Any reduction in the 18,000-strong mainly American combat force in Afghanistan would relieve the U.S. military, stretched thin by the much larger deployment in Iraq. Still, the force is unlikely to shrink before parliamentary elections slated for April.

"By next summer we'll have a much better sense if the security threat is diminished as a result of, say, a significant reconciliation with large numbers of Taliban," Lt. Gen. David Barno told The Associated Press in an interview.

"That will change the security dynamics tremendously," he said.

Afghan officials have repeatedly urged supporters of the former ruling regime to abandon the fight or return from exile to help rebuild the country shattered by 25 years of war and a debilitating drought.

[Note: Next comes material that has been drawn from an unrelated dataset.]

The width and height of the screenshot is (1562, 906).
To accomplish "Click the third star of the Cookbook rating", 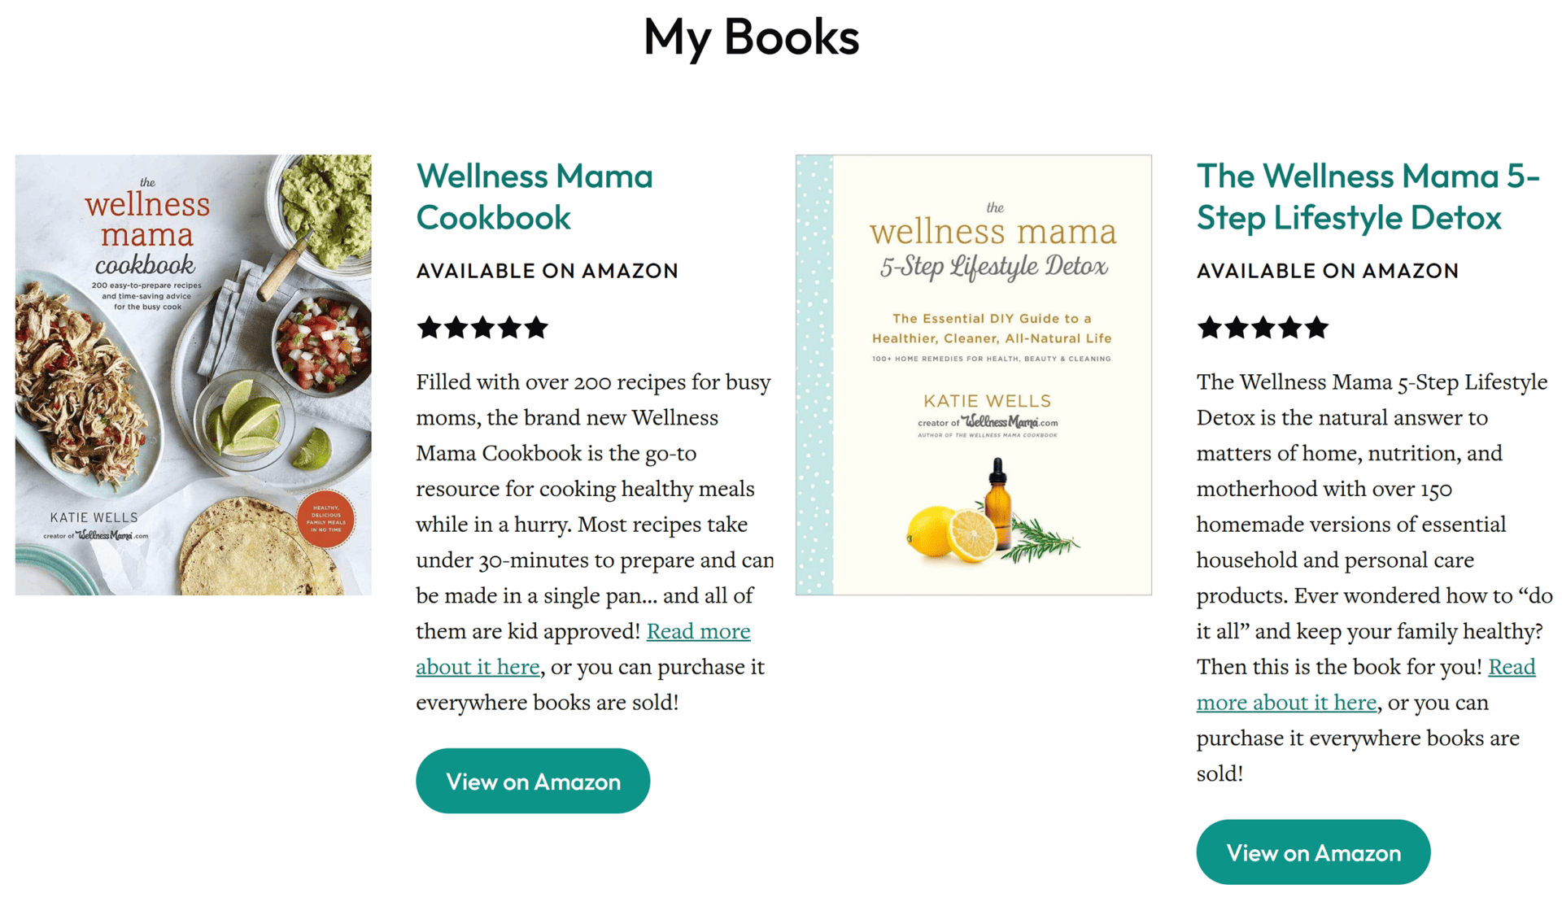I will click(x=482, y=328).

The Taliban, extreme Islamic fundamentalists who ruled Afghanistan and provided sanctuary for Al Qaeda leader Usama bin Laden, were removed from power in a U.S.-backed invasion after the Sept. 11 attacks on the United States.

But plans for a reconciliation program have emerged only since Karzai's landslide victory in the landmark Oct. 9 presidential election. Such a program could anger ethnic minorities who suffered under the Taliban as well as regional powers, such as India and Iran, who are wary of Pakistan's influence in the region.

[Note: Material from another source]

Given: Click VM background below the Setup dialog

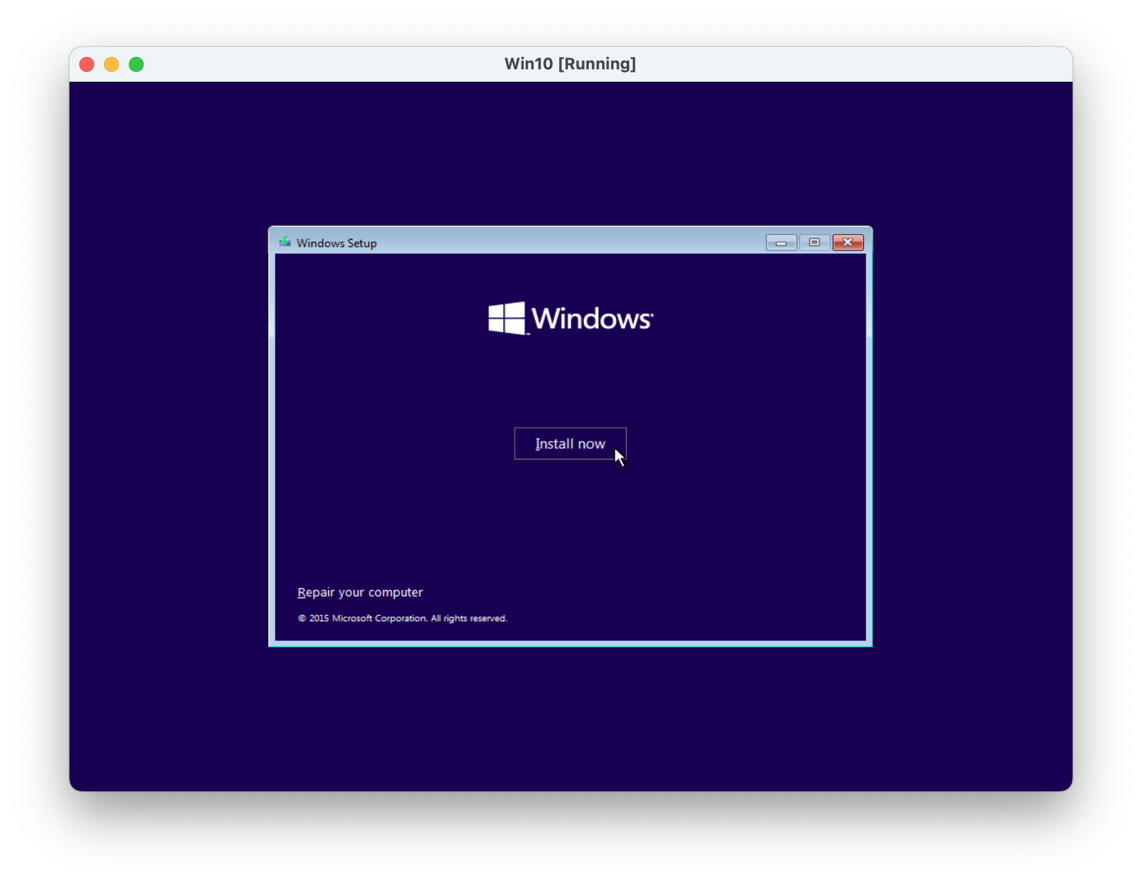Looking at the screenshot, I should [570, 718].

Barno said Karzai, who is to be sworn in as Afghanistan's first popularly elected leader on Tuesday, is to produce a list of Taliban members who are considered beyond rehabilitation and pass it to Islamabad.

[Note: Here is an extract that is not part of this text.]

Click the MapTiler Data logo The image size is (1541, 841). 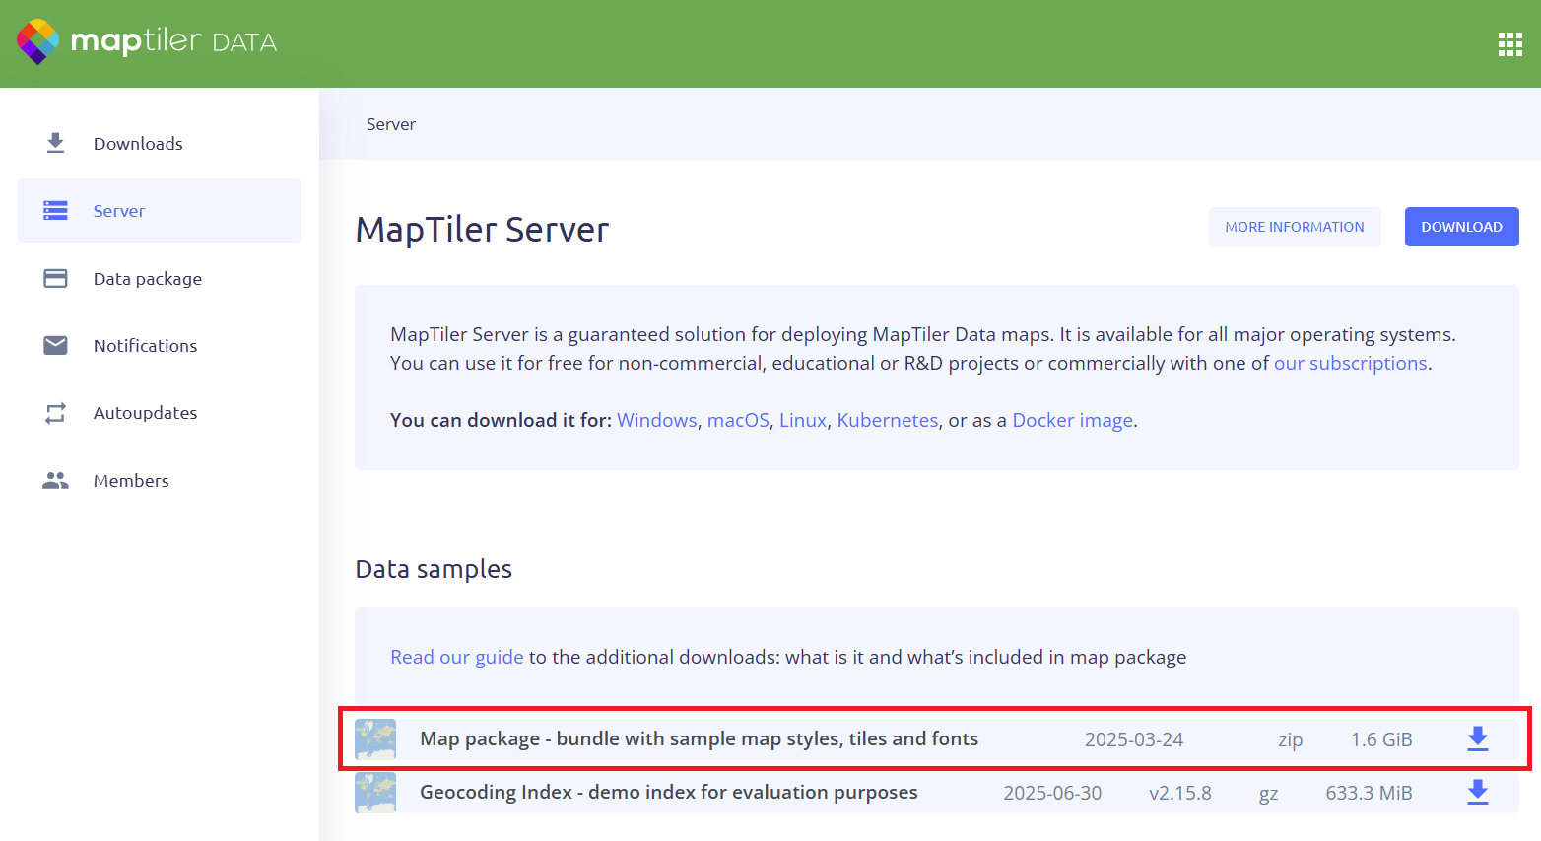pos(146,41)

The government of Pakistani President Gen. Pervez Musharraf would then "review it and make any comments on it, and I think there'll be a collectively subscribed-to list that says here (are those) who we all believe we're going to go after," he said.

"As that list gets finalized here ... we'll see both countries moving forward to look to arrest and bring to justice those individuals," Barno said. He said the final number could be whittled down to less than 100.

Meanwhile, the U.S. military will start a register of lower-level Taliban members willing to return to their villages and live in peace. The step would be a precursor to a reconciliation plan the Afghan government has yet to formally announce.

"There'll be great interest in those first few figures who come in to see how they're treated, to see if they're protected or not," the general said. "If it works, I think that there will be a significant number of people following it up.

"You'll see some of it starting in December, or in January for sure," he said.

The military hopes the Taliban's failure to derail the Oct. 9 vote has persuaded a significant number of the rebels that the insurgency has no future, easing pressure on U.S. troops who have failed to crush a rebellion along the Afghan-Pakistan border.

Commanders say the Taliban are divided internally and that the authority of fugitive Taliban supreme leader Mullah Mohammed Omar is fraying. Supporters of renegade Afghan leader Gulbuddin Hekmatyar, a group viewed as smaller but more fanatical than the Taliban, Barno said, are also signaling their willingness to give up the fight.

"We're in a democratic transition in the country. The presidential election was part one of that. The national assembly elections here in the spring will be part two of it, and that's very much the centerpiece of our military efforts," Barno said.

Karzai has said his new Cabinet, to be announced within a week of his swearing-in, will have new faces. It is speculated that they could include Taliban-linked figures.

Barno said he also expected to see "significant changes" among provincial officials, some of whom have been criticized for eliminating local rivals by denouncing them as Taliban supporters -- a tactic American commanders concede they have fallen for.

That, too, could help reduce the need for U.S. ground troops, particularly as the fledgling Afghan National Army pumps out more graduates from its American-led training program and NATO looks to expand to the west of the country.

"We're going to maintain our connections to the Afghans here over the long haul ... but we may not need the same force strength if the security situation continues to improve," Barno said.